INSTRUCTIONS TO FOLLOW
In the rows below, change every "GUI agent" to "screen assistant" and leave everything else as it is.

WORKING DATA
------------------------------------------------------------------------

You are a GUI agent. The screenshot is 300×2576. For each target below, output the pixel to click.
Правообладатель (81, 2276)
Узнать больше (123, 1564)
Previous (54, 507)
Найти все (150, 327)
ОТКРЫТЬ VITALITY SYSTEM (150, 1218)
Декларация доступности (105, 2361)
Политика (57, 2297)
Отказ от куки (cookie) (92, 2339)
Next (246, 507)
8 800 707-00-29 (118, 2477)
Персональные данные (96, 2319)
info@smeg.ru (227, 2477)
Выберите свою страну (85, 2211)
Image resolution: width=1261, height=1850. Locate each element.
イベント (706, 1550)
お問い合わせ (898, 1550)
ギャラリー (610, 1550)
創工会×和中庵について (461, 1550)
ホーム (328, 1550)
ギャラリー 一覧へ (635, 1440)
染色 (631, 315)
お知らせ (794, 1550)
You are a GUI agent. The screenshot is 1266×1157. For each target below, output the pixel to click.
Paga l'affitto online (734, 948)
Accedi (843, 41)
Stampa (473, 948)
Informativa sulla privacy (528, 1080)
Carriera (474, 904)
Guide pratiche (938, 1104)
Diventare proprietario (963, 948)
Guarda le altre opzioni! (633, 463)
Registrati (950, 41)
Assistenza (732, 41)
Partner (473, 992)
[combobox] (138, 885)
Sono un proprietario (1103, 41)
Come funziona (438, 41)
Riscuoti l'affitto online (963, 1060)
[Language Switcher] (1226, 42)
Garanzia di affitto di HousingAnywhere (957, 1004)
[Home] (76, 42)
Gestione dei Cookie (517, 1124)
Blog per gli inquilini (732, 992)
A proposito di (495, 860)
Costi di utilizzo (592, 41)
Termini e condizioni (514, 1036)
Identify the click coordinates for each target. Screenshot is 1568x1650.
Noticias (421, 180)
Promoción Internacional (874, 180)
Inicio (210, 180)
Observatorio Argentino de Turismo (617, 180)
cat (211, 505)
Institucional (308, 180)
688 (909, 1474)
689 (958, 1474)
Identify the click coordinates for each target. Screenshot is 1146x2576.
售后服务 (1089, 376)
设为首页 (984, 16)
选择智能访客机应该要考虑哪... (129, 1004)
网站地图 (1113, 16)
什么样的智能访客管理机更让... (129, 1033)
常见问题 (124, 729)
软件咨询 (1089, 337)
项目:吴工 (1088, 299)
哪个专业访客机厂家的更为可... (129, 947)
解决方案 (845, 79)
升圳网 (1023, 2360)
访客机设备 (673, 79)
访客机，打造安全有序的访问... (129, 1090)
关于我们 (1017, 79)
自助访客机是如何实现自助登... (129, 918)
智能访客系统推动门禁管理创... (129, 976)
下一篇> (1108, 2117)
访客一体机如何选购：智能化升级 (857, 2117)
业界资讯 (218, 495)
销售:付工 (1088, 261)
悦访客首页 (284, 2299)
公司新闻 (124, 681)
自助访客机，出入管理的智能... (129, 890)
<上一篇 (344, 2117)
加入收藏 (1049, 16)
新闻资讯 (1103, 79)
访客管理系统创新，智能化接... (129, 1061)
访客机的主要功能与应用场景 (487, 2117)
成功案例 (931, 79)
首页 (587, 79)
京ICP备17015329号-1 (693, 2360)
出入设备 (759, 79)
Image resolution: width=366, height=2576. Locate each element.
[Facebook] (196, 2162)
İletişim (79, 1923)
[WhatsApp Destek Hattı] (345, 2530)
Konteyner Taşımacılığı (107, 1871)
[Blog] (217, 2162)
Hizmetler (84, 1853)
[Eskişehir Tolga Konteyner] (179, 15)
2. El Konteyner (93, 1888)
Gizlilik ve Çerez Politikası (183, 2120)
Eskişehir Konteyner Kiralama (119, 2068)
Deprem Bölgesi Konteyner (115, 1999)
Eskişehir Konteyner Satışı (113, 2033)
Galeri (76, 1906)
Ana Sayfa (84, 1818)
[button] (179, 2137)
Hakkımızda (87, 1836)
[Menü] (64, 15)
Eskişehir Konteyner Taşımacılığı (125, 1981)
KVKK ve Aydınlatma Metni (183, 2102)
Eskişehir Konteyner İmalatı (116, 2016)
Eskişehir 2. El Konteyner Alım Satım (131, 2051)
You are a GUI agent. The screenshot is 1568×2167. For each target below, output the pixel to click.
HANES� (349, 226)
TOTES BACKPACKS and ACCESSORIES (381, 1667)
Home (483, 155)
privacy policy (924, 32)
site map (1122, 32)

------------------------------------------------------------------------

TASK RESPONSE
You are a screen assistant. The screenshot is 300×2576. For each target below, output the pixel to click.
Правообладатель (81, 2276)
Узнать больше (123, 1564)
Previous (54, 507)
Найти все (150, 327)
ОТКРЫТЬ VITALITY SYSTEM (150, 1218)
Декларация доступности (105, 2361)
Политика (57, 2297)
Отказ от куки (cookie) (92, 2339)
Next (246, 507)
8 800 707-00-29 (118, 2477)
Персональные данные (96, 2319)
info@smeg.ru (227, 2477)
Выберите свою страну (85, 2211)
Image resolution: width=1261, height=1850. Locate each element.
イベント (706, 1550)
お問い合わせ (898, 1550)
ギャラリー (610, 1550)
創工会×和中庵について (461, 1550)
ホーム (328, 1550)
ギャラリー 一覧へ (635, 1440)
染色 (631, 315)
お知らせ (794, 1550)
You are a screen assistant. The screenshot is 1266×1157. For each target below, output the pixel to click.
Paga l'affitto online (734, 948)
Accedi (843, 41)
Stampa (473, 948)
Informativa sulla privacy (528, 1080)
Carriera (474, 904)
Guide pratiche (938, 1104)
Diventare proprietario (963, 948)
Guarda le altre opzioni! (633, 463)
Registrati (950, 41)
Assistenza (732, 41)
Partner (473, 992)
[combobox] (138, 885)
Sono un proprietario (1103, 41)
Come funziona (438, 41)
Riscuoti l'affitto online (963, 1060)
[Language Switcher] (1226, 42)
Garanzia di affitto di HousingAnywhere (957, 1004)
[Home] (76, 42)
Gestione dei Cookie (517, 1124)
Blog per gli inquilini (732, 992)
A proposito di (495, 860)
Costi di utilizzo (592, 41)
Termini e condizioni (514, 1036)
Identify the click coordinates for each target. Screenshot is 1568x1650.
Noticias (421, 180)
Promoción Internacional (874, 180)
Inicio (210, 180)
Observatorio Argentino de Turismo (617, 180)
cat (211, 505)
Institucional (308, 180)
688 (909, 1474)
689 (958, 1474)
Identify the click coordinates for each target. Screenshot is 1146x2576.
售后服务 (1089, 376)
设为首页 (984, 16)
选择智能访客机应该要考虑哪... (129, 1004)
网站地图 (1113, 16)
什么样的智能访客管理机更让... (129, 1033)
常见问题 (124, 729)
软件咨询 (1089, 337)
项目:吴工 (1088, 299)
哪个专业访客机厂家的更为可... (129, 947)
解决方案 (845, 79)
升圳网 (1023, 2360)
访客机设备 (673, 79)
访客机，打造安全有序的访问... (129, 1090)
关于我们 (1017, 79)
自助访客机是如何实现自助登... (129, 918)
智能访客系统推动门禁管理创... (129, 976)
下一篇> (1108, 2117)
访客一体机如何选购：智能化升级 (857, 2117)
业界资讯 (218, 495)
销售:付工 (1088, 261)
悦访客首页 (284, 2299)
公司新闻 (124, 681)
自助访客机，出入管理的智能... (129, 890)
<上一篇 (344, 2117)
加入收藏 (1049, 16)
新闻资讯 (1103, 79)
访客管理系统创新，智能化接... (129, 1061)
访客机的主要功能与应用场景 (487, 2117)
成功案例 (931, 79)
首页 (587, 79)
京ICP备17015329号-1 (693, 2360)
出入设备 (759, 79)
Image resolution: width=366, height=2576. Locate each element.
[Facebook] (196, 2162)
İletişim (79, 1923)
[WhatsApp Destek Hattı] (345, 2530)
Konteyner Taşımacılığı (107, 1871)
[Blog] (217, 2162)
Hizmetler (84, 1853)
[Eskişehir Tolga Konteyner] (179, 15)
2. El Konteyner (93, 1888)
Gizlilik ve Çerez Politikası (183, 2120)
Eskişehir Konteyner Kiralama (119, 2068)
Deprem Bölgesi Konteyner (115, 1999)
Eskişehir Konteyner Satışı (113, 2033)
Galeri (76, 1906)
Ana Sayfa (84, 1818)
[button] (179, 2137)
Hakkımızda (87, 1836)
[Menü] (64, 15)
Eskişehir Konteyner Taşımacılığı (125, 1981)
KVKK ve Aydınlatma Metni (183, 2102)
Eskişehir Konteyner İmalatı (116, 2016)
Eskişehir 2. El Konteyner Alım Satım (131, 2051)
You are a screen assistant. The screenshot is 1568×2167. For each target below, output the pixel to click.
HANES� (349, 226)
TOTES BACKPACKS and ACCESSORIES (381, 1667)
Home (483, 155)
privacy policy (924, 32)
site map (1122, 32)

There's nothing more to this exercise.